Job Overview
A typical day in the life of a Junior Database Engineer/Developer will involve designing, developing, and maintaining a robust and secure database infrastructure to efficiently manage company data. They collaborate with cross-functional teams to understand data requirements and migrate data from spreadsheets or other sources to relational databases or cloud-based solutions like Google BigQuery and AWS. They develop import workflows and scripts to automate data import processes, optimize database performance, ensure data integrity, and implement data security measures. Their creativity in problem-solving and continuous learning mindset contribute to improving data engineering processes.

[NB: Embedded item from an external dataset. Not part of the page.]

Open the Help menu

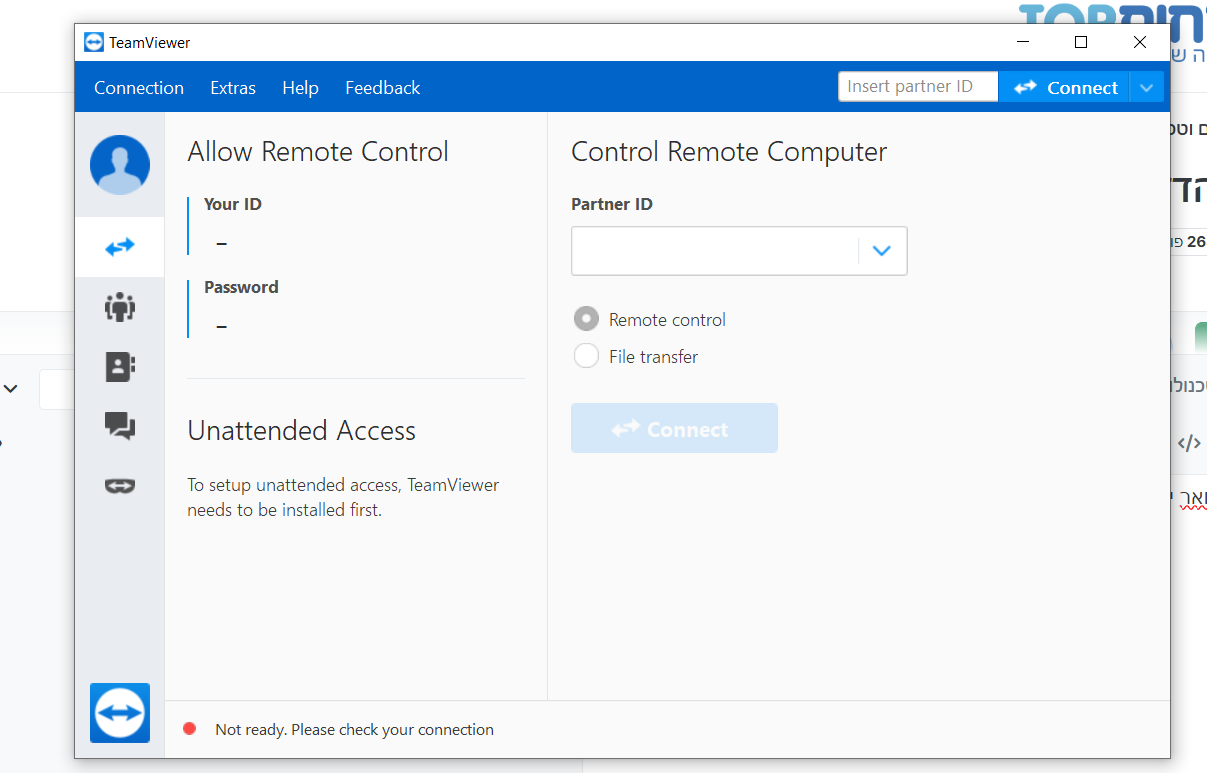pos(300,88)
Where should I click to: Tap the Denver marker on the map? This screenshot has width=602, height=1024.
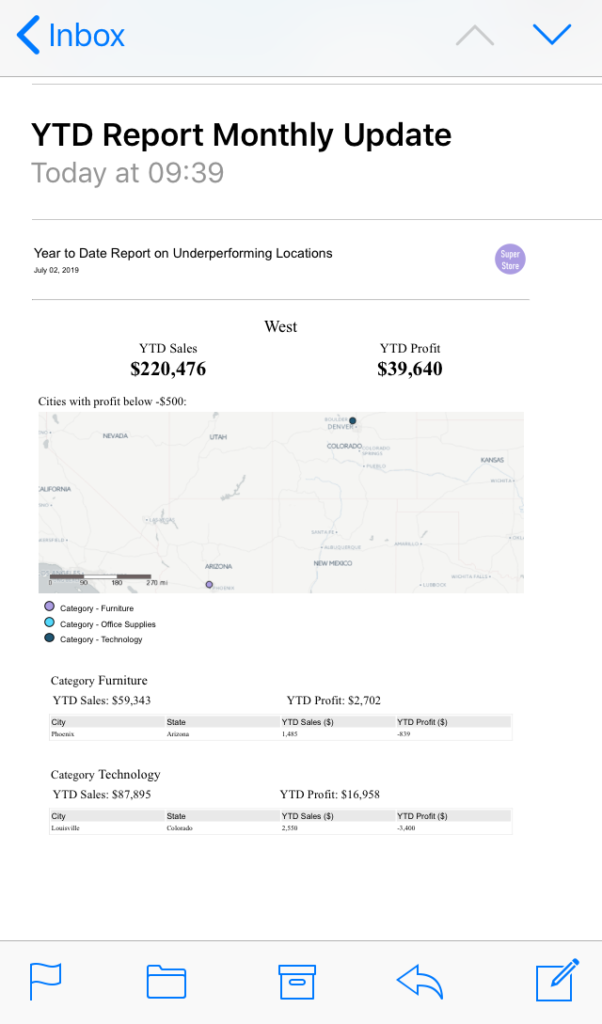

Proficiency in SQL, database design principles, and familiarity with Python programming are key qualifications for this role.
Job Description
-
Design, develop, and maintain the database infrastructure to store and manage company data efficiently and securely.
-
Work with databases of varying scales, including small-scale databases, and databases involving big data processing.
-
Work on data security and compliance, by implementing access controls, encryption, and compliance standards (GDPR).
-
Collaborate with cross-functional teams to understand data requirements and support the design of the database architecture.
-
Migrate data from spreadsheets or other sources to a relational database system (e.g., PostgreSQL, MySQL) or cloud-based solutions like Google BigQuery.
-
Develop import workflows and scripts to automate the data import process and ensure data accuracy and consistency.
-
Optimize database performance by analyzing query execution plans, implementing indexing strategies, and improving data retrieval and storage mechanisms.
-
Work with the team to ensure data integrity and enforce data quality standards, including data validation rules, constraints, and referential integrity.
-
Monitor database health and identify and resolve issues.
-
Collaborate with the full-stack web developer in the team to support the implementation of efficient data access and retrieval mechanisms.
-
Implement data security measures to protect sensitive information and comply with relevant regulations.
-
Demonstrate creativity in problem-solving and contribute ideas for improving data engineering processes and workflows.
-
Embrace a learning mindset, staying updated with emerging database technologies, tools, and best practices.
-
Explore third-party technologies as alternatives to legacy approaches for efficient data pipelines.
-
Familiarize yourself with tools and technologies used in the team’s workflow, such as Knime for data integration and analysis.
-
Use Python for tasks such as data manipulation, automation, and scripting.
-
Collaborate with the Data Research Engineer to estimate development efforts and meet project deadlines.
-
Assume accountability for achieving development milestones.
-
Prioritize tasks to ensure timely delivery, in a fast-paced environment with rapidly changing priorities.
-
Collaborate with and assist fellow members of the Data Research Engineering Team as required.
-
Perform tasks with precision and build reliable systems.
-
Leverage online resources effectively like StackOverflow, ChatGPT, Bard, etc., while considering their capabilities and limitations.
-
Bachelor’s degree in Computer Science, Information Systems, or a related field is desirable but not essential.
-
Knowledge of database development and administration concepts, especially with relational databases like PostgreSQL or MySQL.
-
Knowledge of SQL and understanding of database design principles, normalization, and indexing.
-
Knowledge of data migration, ETL (Extract, Transform, Load) processes, or integrating data from various sources.
-
Knowledge of cloud-based databases, such as Google BigQuery and AWS RDS.
-
Eagerness to develop import workflows and scripts to automate data import processes.
-
Ideally, familiarity with Knime or similar tools for data integration and analysis.
-
Knowledge of data security best practices, including access controls, encryption, and compliance standards (e.g., GDPR, HIPAA).
-
Strong problem-solving and analytical skills with attention to detail.
-
Creative and critical thinking.
-
Strong willingness to learn and expand knowledge in data engineering.
-
Knowledge of Python programming, including data manipulation and automation, and with modules such as Pandas, SQLAlchemy, gspread, PyDrive, PySpark.
-
Familiarity with Agile development methodologies is a plus.
-
Familiarity with Docker containers or similar technologies is a plus.
-
Experience with version control systems, such as Git, for collaborative development.
-
Ability to thrive in a fast-paced environment with rapidly changing priorities.
-
Ability to work collaboratively in a team environment.
-
Good and effective communication skills.
-
Comfortable with autonomy and ability to work independently.
Qualifications
Bachelor’s degree in Computer Science, Information Systems, or a related field is desirable but not essential.